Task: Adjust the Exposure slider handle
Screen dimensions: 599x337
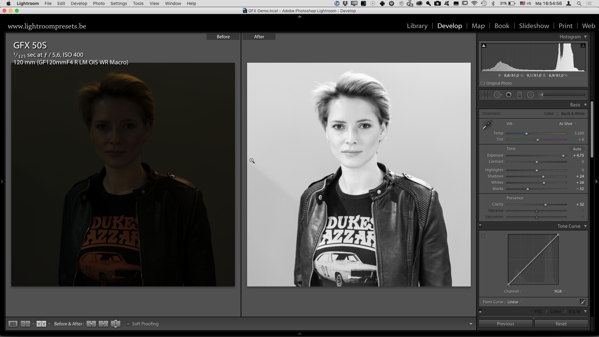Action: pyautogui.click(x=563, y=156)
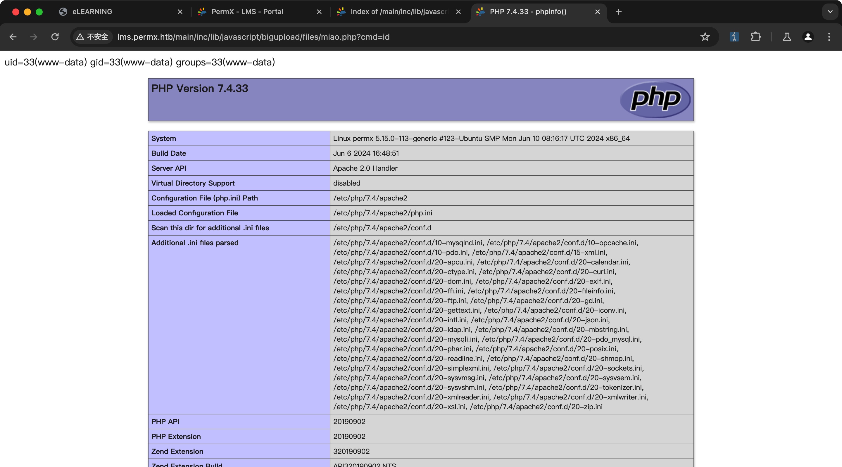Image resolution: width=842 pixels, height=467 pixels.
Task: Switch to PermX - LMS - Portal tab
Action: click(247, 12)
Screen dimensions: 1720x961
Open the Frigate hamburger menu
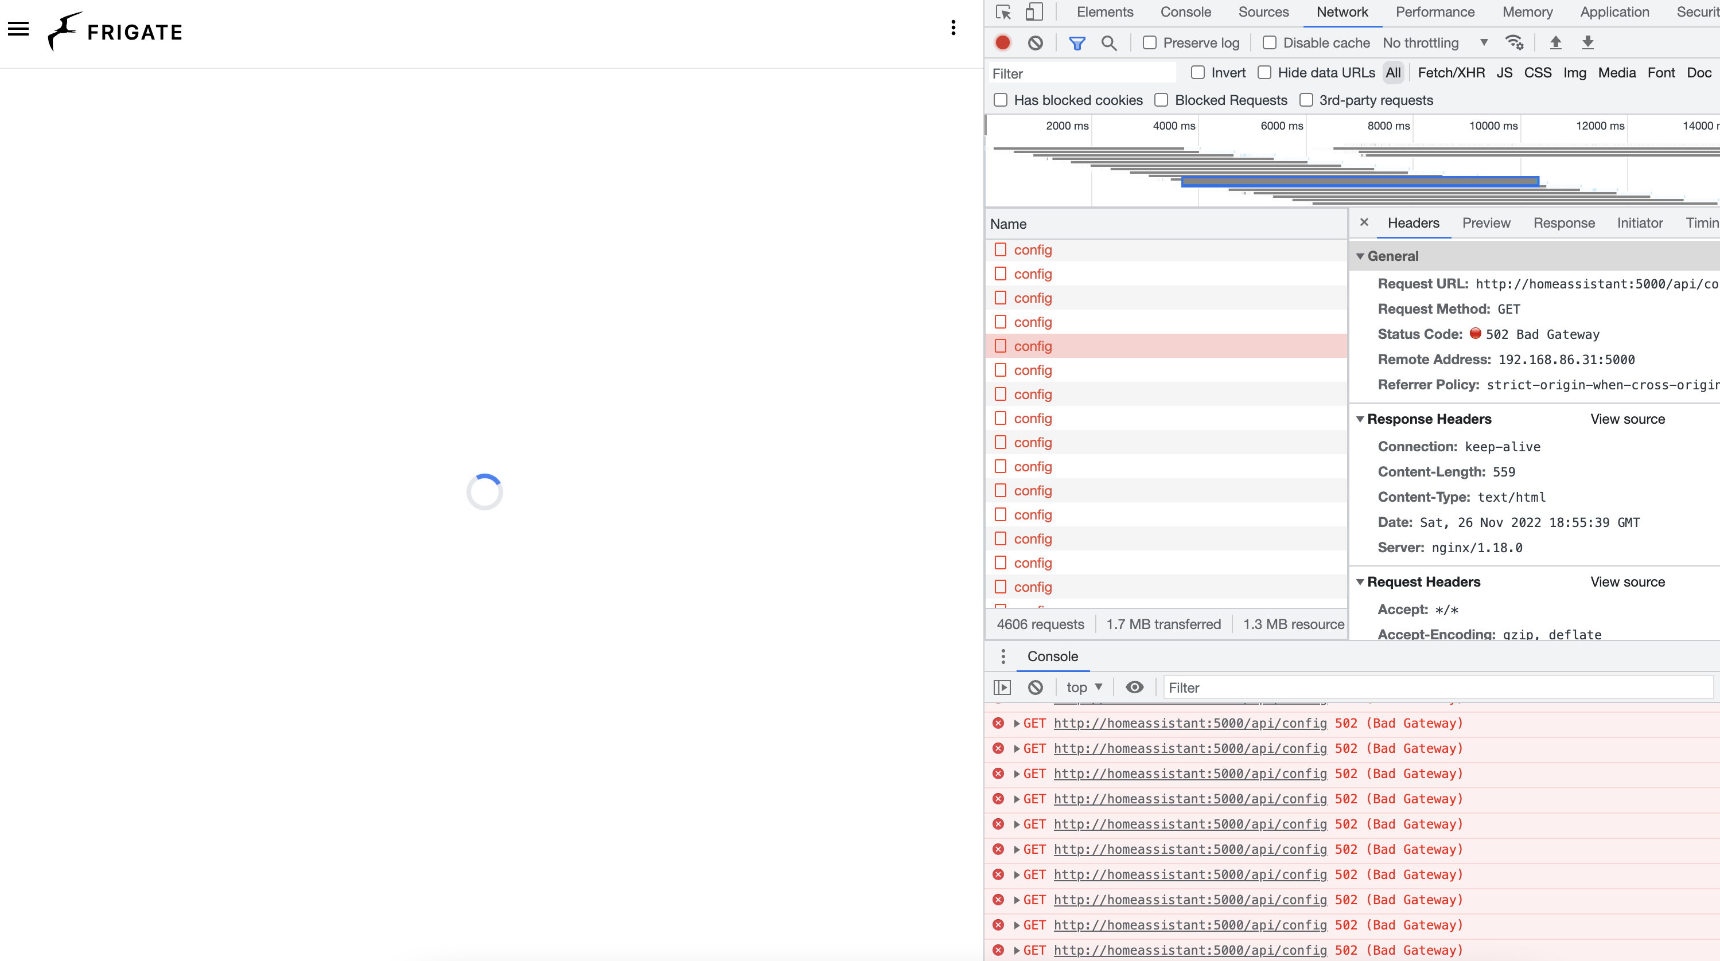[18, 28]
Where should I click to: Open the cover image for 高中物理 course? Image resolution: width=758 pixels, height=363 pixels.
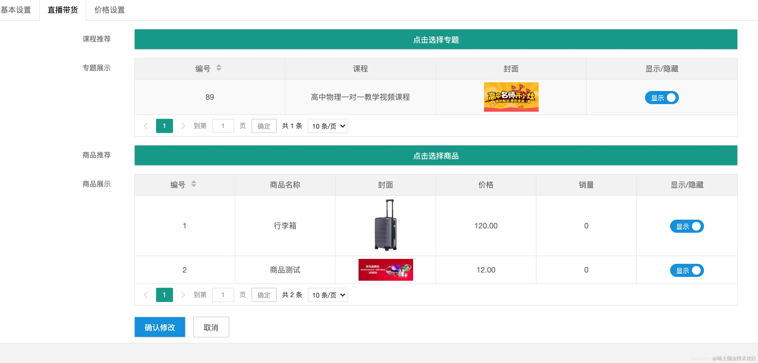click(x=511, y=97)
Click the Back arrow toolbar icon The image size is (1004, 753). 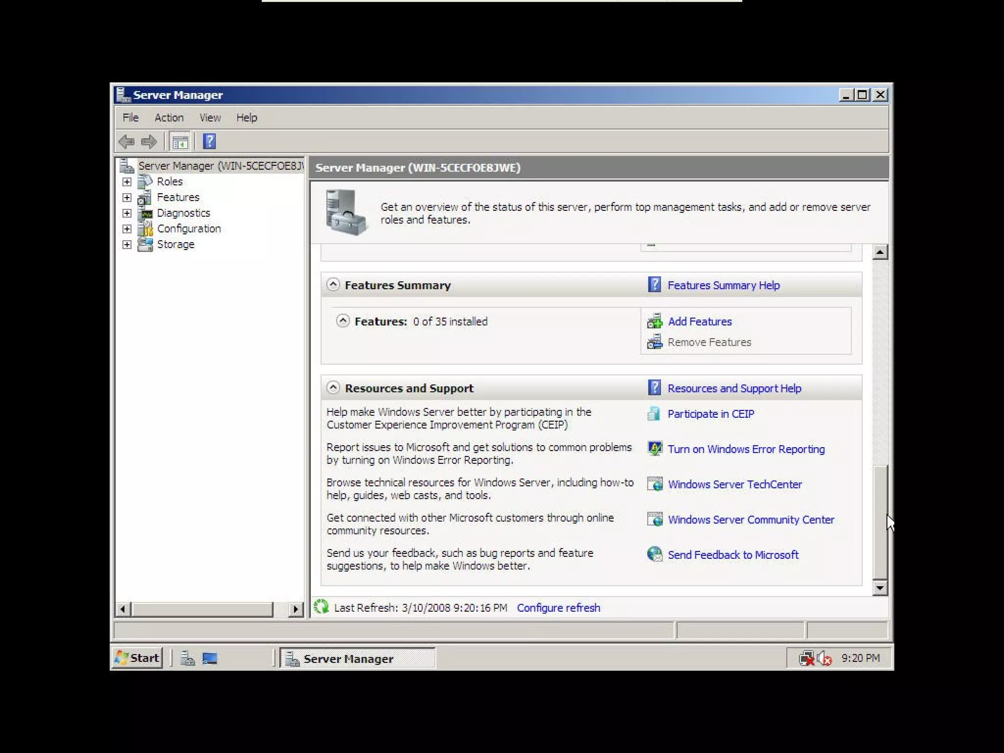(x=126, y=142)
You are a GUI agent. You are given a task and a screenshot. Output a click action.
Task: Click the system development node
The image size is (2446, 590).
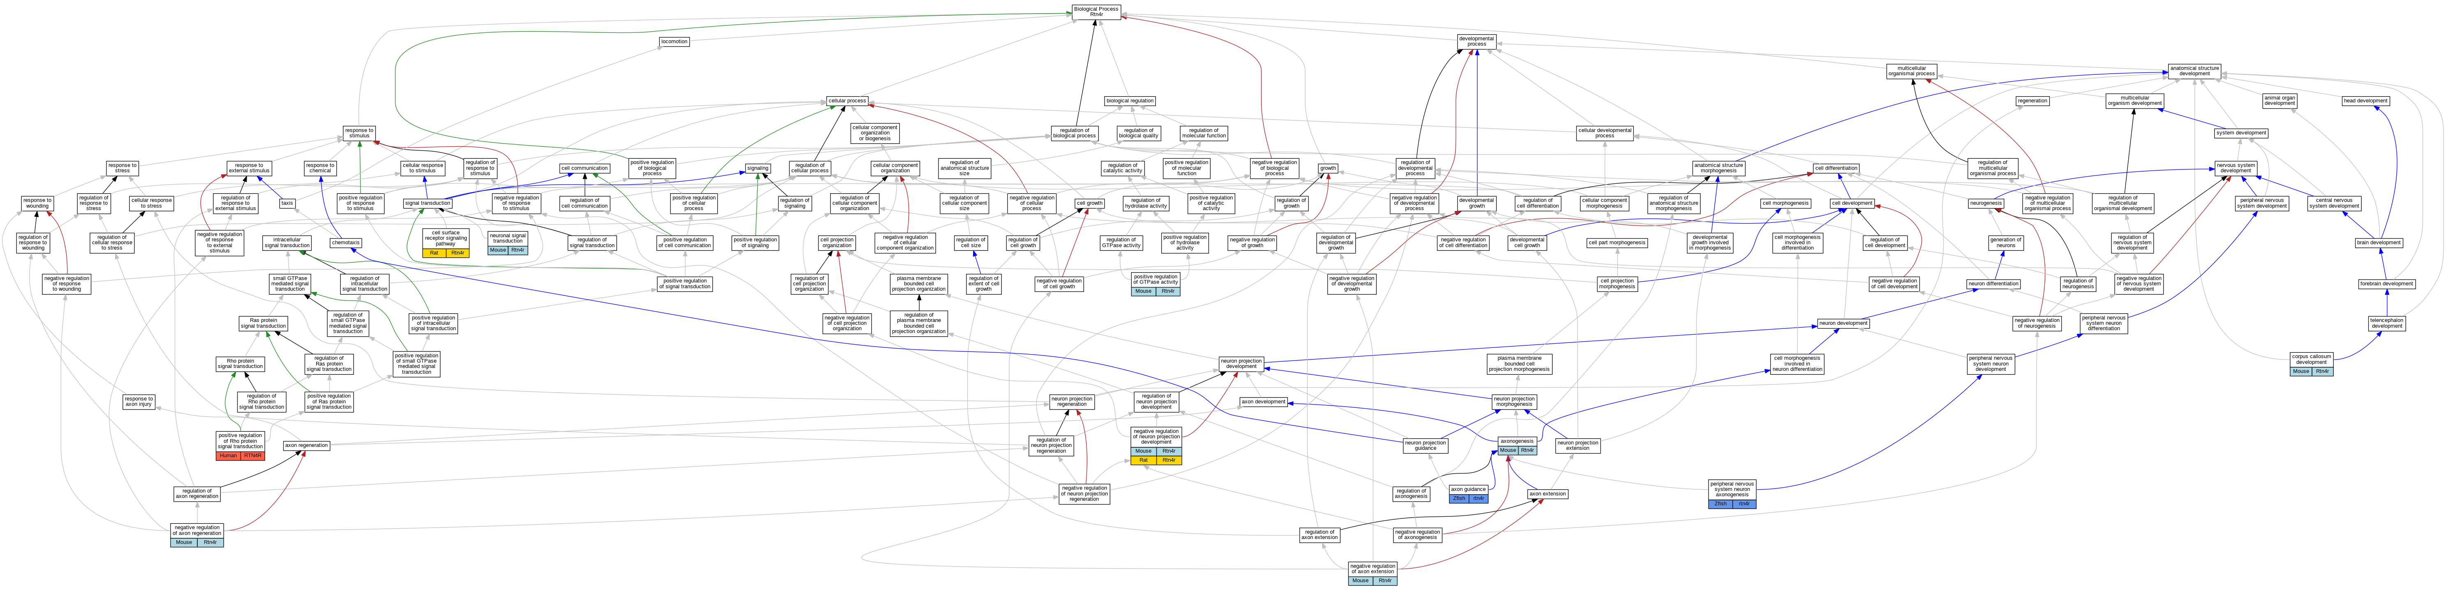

WHAT THIS TASK INVOLVES: Beginning with the line that has "You are a GUI", repeat each remaining line of the data above word for word, keeping pictures out.

TASK RESPONSE:
You are a GUI agent. You are given a task and a screenshot. Output a click action.
Task: Click the system development node
The image size is (2446, 590).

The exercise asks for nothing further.